Challenge 1:
Turn the entries below into a Markdown table with the columns Row and Content, one numbered row per line and blank lines left out. Start with the line containing "Task: Click line number 215 in the gutter" and go on through the line containing "pos(531,278)", both included.
# Selected extract start
Re: [ISSUE] The time cost of IOSQE_IO_LINK

Oleg Nesterov <oleg@xxxxxxxxxx> · Tue, 18 Feb 2020 15:56:46 +0100

On 02/18, Peter Zijlstra wrote:
>
> But this has me wondering about task_work_run(), as it is it will
> unconditionally take pi_lock,

because spin_unlock_wait() was removed ;) task_work_run() doesn't
really need to take pi_lock at all. 

> would not something like this make sense?

I think yes, but see below.

> --- a/kernel/task_work.c
> +++ b/kernel/task_work.c
> @@ -93,16 +93,20 @@ void task_work_run(void)
>  	struct callback_head *work, *head, *next;
>
>  	for (;;) {
> +		work = READ_ONCE(task->task_work);
> +		if (!work)
> +			break

This is wrong if PF_EXITING is set, in this case we must set
task->task_works = work_exited.

> +
>  		/*
>  		 * work->func() can do task_work_add(), do not set
>  		 * work_exited unless the list is empty.
>  		 */
>  		raw_spin_lock_irq(&task->pi_lock);
>  		do {
> -			work = READ_ONCE(task->task_works);
> -			head = !work && (task->flags & PF_EXITING) ?
> -				&work_exited : NULL;
> -		} while (cmpxchg(&task->task_works, work, head) != work);
> +			head = NULL;
> +			if (unlikely(!work && (task->flags & PF_EXITING)))
> +				head = &work_exited;
> +		} while (!try_cmpxchg(&task->task_works, &work, head));
>  		raw_spin_unlock_irq(&task->pi_lock);
>
>  		if (!work)

otherwise I think this is correct, but how about the patch below?
Then this code can be changed to use try_cmpxchg().

Oleg.

--- a/kernel/task_work.c
+++ b/kernel/task_work.c
@@ -97,17 +97,24 @@ void task_work_run(void)
 		 * work->func() can do task_work_add(), do not set
 		 * work_exited unless the list is empty.
 		 */
-		raw_spin_lock_irq(&task->pi_lock);
 		do {
+			head = NULL;
 			work = READ_ONCE(task->task_works);
-			head = !work && (task->flags & PF_EXITING) ?
-				&work_exited : NULL;
+			if (!work) {
+				if (task->flags & PF_EXITING)
+					head = &work_exited;
+				else
+					break;
+			}
 		} while (cmpxchg(&task->task_works, work, head) != work);
-		raw_spin_unlock_irq(&task->pi_lock);
 
 		if (!work)
 			break;
 
+		// Synchronize with task_work_cancel()
+		raw_spin_lock_irq(&task->pi_lock);
+		raw_spin_unlock_irq(&task->pi_lock);
+
 		do {
 			next = work->next;
 			work->func(work);
# Selected extract end
Challenge 2:
Return the passage of the task_work_run() patch discussion above that starts with "I think yes, but" and goes on through "task->task_works = work_exited.", copied word for word.
# Dataset entries start
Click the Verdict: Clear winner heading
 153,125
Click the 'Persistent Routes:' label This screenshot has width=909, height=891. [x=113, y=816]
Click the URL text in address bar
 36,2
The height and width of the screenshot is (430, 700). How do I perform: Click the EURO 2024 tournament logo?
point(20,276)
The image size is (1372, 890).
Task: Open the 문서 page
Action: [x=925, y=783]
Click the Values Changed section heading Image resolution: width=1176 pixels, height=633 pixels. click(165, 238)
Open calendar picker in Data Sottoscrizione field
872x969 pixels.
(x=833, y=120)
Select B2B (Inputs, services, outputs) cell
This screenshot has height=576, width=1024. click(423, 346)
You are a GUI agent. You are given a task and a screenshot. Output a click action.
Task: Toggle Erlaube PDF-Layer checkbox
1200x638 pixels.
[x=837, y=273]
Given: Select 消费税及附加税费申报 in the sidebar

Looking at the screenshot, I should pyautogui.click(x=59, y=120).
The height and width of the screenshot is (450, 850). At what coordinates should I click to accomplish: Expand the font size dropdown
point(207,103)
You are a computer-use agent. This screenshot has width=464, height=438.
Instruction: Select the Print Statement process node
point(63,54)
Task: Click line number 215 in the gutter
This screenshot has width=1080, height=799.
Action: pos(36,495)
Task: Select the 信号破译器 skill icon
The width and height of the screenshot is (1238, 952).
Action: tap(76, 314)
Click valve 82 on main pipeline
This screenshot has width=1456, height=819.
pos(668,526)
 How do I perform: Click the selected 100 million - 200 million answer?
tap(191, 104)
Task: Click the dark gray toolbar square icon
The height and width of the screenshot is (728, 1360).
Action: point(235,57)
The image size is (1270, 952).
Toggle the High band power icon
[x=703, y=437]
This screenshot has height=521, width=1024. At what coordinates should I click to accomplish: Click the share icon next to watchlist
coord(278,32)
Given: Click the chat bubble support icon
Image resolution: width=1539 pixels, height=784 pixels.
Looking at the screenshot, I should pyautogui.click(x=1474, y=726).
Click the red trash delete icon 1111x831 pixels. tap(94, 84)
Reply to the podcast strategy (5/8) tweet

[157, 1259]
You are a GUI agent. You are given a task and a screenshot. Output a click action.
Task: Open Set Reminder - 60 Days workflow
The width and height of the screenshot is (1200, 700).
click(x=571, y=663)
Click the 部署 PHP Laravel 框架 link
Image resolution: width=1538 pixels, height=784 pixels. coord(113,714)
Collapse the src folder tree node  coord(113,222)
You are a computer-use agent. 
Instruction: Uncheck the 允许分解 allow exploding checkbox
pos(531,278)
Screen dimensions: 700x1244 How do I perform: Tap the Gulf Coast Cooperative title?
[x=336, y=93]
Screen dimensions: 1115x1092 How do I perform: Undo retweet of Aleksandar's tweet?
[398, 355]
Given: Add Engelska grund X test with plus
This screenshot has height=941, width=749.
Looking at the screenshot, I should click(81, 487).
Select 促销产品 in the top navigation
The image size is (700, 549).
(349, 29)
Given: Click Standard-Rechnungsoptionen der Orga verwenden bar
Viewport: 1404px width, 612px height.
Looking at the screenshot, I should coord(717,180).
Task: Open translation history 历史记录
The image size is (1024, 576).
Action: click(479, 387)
# Dataset entries end
Complete answer 1:
| Row | Content |
|---|---|
| 1 | Task: Click line number 215 in the gutter |
| 2 | This screenshot has width=1080, height=799. |
| 3 | Action: pos(36,495) |
| 4 | Task: Select the 信号破译器 skill icon |
| 5 | The width and height of the screenshot is (1238, 952). |
| 6 | Action: tap(76, 314) |
| 7 | Click valve 82 on main pipeline |
| 8 | This screenshot has width=1456, height=819. |
| 9 | pos(668,526) |
| 10 |  How do I perform: Click the selected 100 million - 200 million answer? |
| 11 | tap(191, 104) |
| 12 | Task: Click the dark gray toolbar square icon |
| 13 | The height and width of the screenshot is (728, 1360). |
| 14 | Action: point(235,57) |
| 15 | The image size is (1270, 952). |
| 16 | Toggle the High band power icon |
| 17 | [x=703, y=437] |
| 18 | This screenshot has height=521, width=1024. At what coordinates should I click to accomplish: Click the share icon next to watchlist |
| 19 | coord(278,32) |
| 20 | Given: Click the chat bubble support icon |
| 21 | Image resolution: width=1539 pixels, height=784 pixels. |
| 22 | Looking at the screenshot, I should pyautogui.click(x=1474, y=726). |
| 23 | Click the red trash delete icon 1111x831 pixels. tap(94, 84) |
| 24 | Reply to the podcast strategy (5/8) tweet |
| 25 | [157, 1259] |
| 26 | You are a GUI agent. You are given a task and a screenshot. Output a click action. |
| 27 | Task: Open Set Reminder - 60 Days workflow |
| 28 | The width and height of the screenshot is (1200, 700). |
| 29 | click(x=571, y=663) |
| 30 | Click the 部署 PHP Laravel 框架 link |
| 31 | Image resolution: width=1538 pixels, height=784 pixels. coord(113,714) |
| 32 | Collapse the src folder tree node  coord(113,222) |
| 33 | You are a computer-use agent.  |
| 34 | Instruction: Uncheck the 允许分解 allow exploding checkbox |
| 35 | pos(531,278) |

Complete answer 2:
I think yes, but see below.

> --- a/kernel/task_work.c
> +++ b/kernel/task_work.c
> @@ -93,16 +93,20 @@ void task_work_run(void)
>  	struct callback_head *work, *head, *next;
>
>  	for (;;) {
> +		work = READ_ONCE(task->task_work);
> +		if (!work)
> +			break

This is wrong if PF_EXITING is set, in this case we must set
task->task_works = work_exited.